Two generations of film students passed through the schools. The second of these included young scholar-filmmakers interested in film preservation and in the exhibition of lost or forgotten filmmakers. The rediscovery of Fitzgibbon’s philosophically radical cinema of the 1970s, 30 years later, reawakened an enthusiasm for the medium in the artist herself, who then embraced the latest technologies, including the iPhone, to make new films and reshape her “forgotten work.” We talked of these matters in January 2013.
P. Adams Sitney I didn’t know that you went to Boston University! Did you know you were going to be an artist?

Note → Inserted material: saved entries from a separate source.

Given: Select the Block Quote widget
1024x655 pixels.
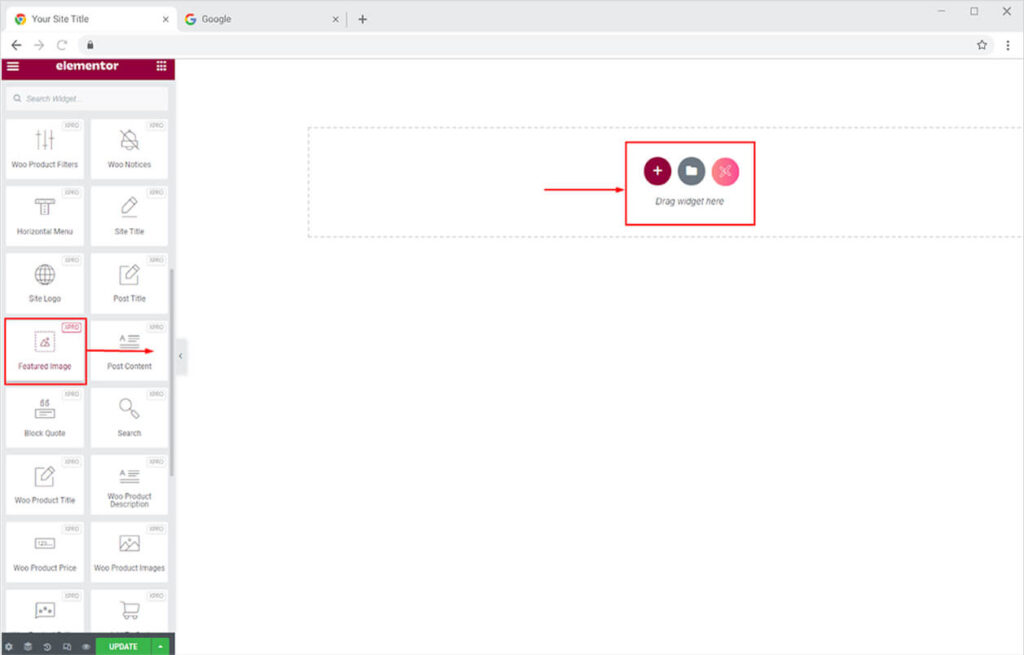Looking at the screenshot, I should 45,417.
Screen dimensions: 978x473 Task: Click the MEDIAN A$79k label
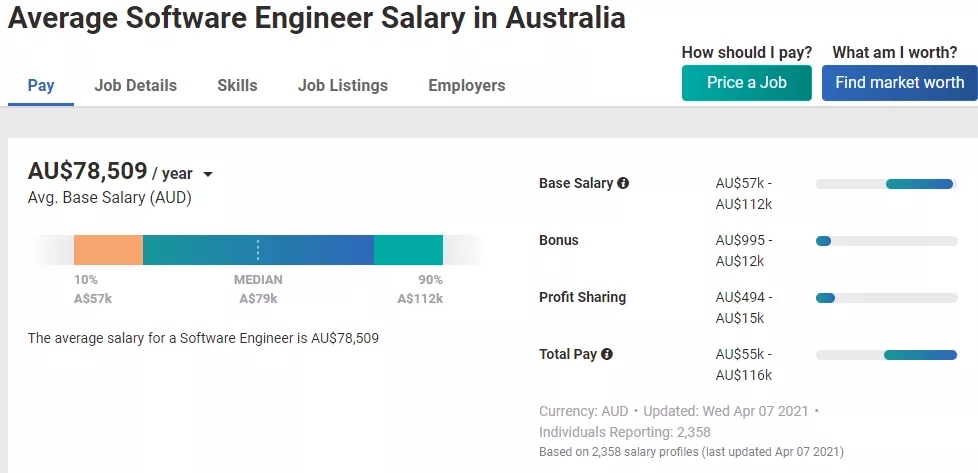258,289
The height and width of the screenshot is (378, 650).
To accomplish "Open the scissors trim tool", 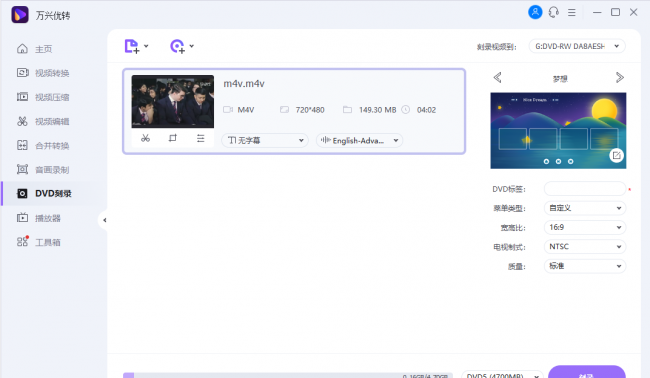I will point(145,138).
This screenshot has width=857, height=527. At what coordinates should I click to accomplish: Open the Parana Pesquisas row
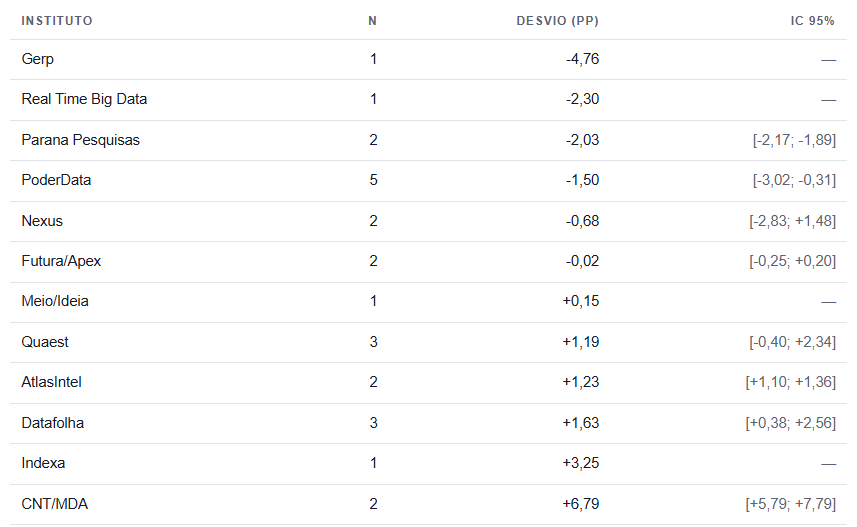pyautogui.click(x=428, y=140)
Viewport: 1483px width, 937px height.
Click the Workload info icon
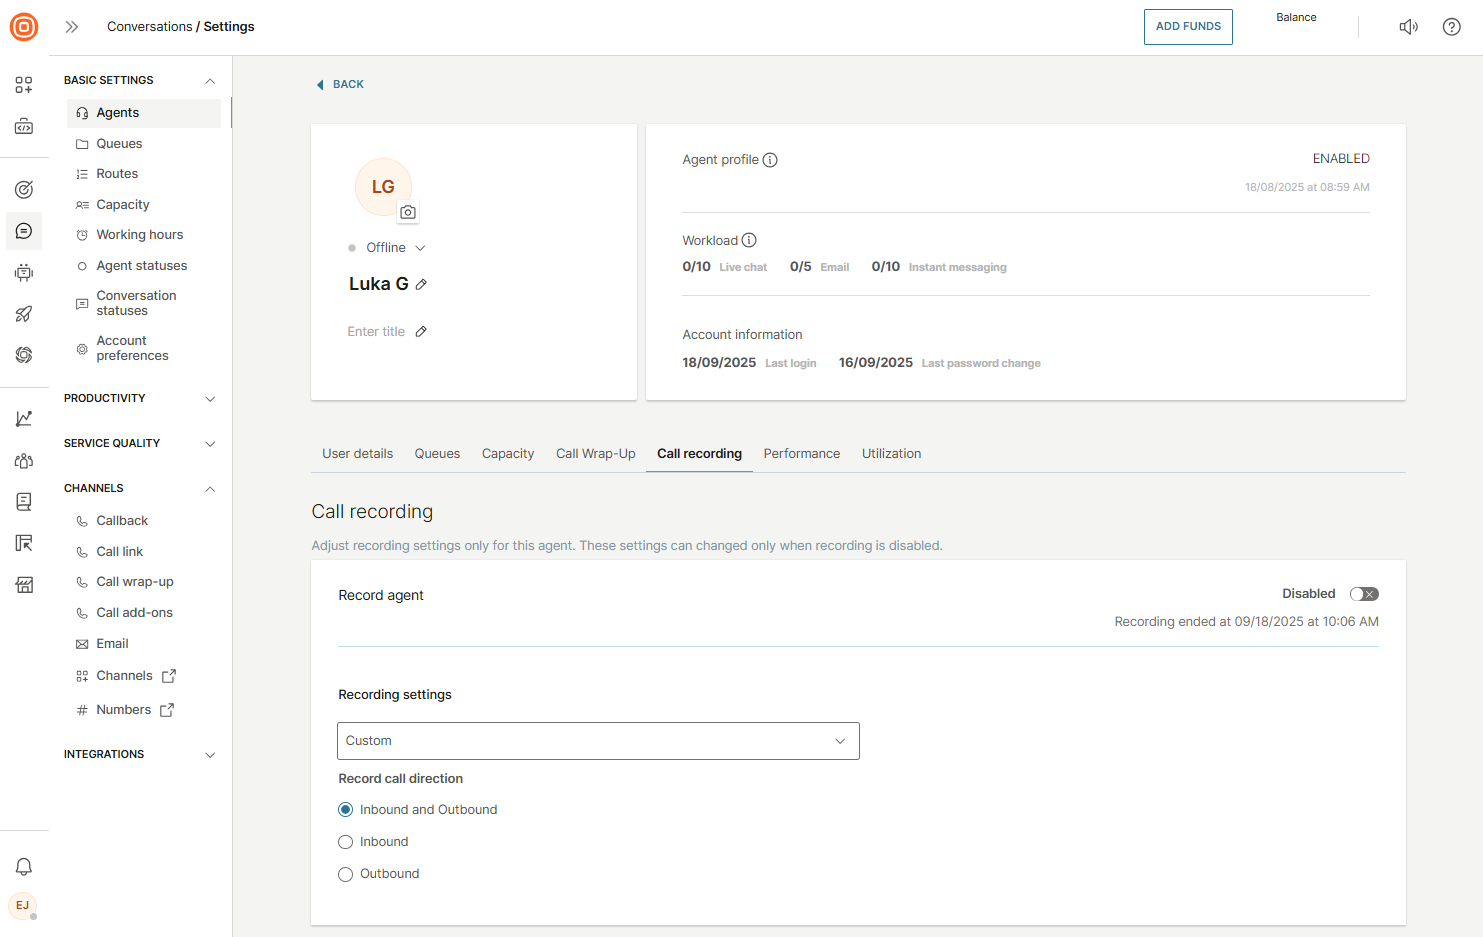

Coleen Fitzgibbon No, my dad wanted me to be a secretary. He said, “You’ll never make money in the arts.” So after six months of writing 25-page papers, I realized I wasn’t cut out for the humanities and transferred to the art department. It was Renaissance training—life drawings, anatomy, perspective . . . In ’69, I had a summer job in Southampton, where I met Roger Welch, Dennis Oppenheim, Joan Jonas, Richard Serra, Robert Smithson, Nancy Holt, gallerist John Gibson, and his wife, Susan.
PAS How’d you meet all those people on a job in Long Island?
CF I was the personal assistant for a Prokofiev musicologist named Florence Jonas. One day I biked to the Parrish Art Museum and there was Roger Welch organizing an avant-garde art exhibition. “It’s gonna be great, you’ve got to come back,” Roger told me. Even the DeKoonings showed up.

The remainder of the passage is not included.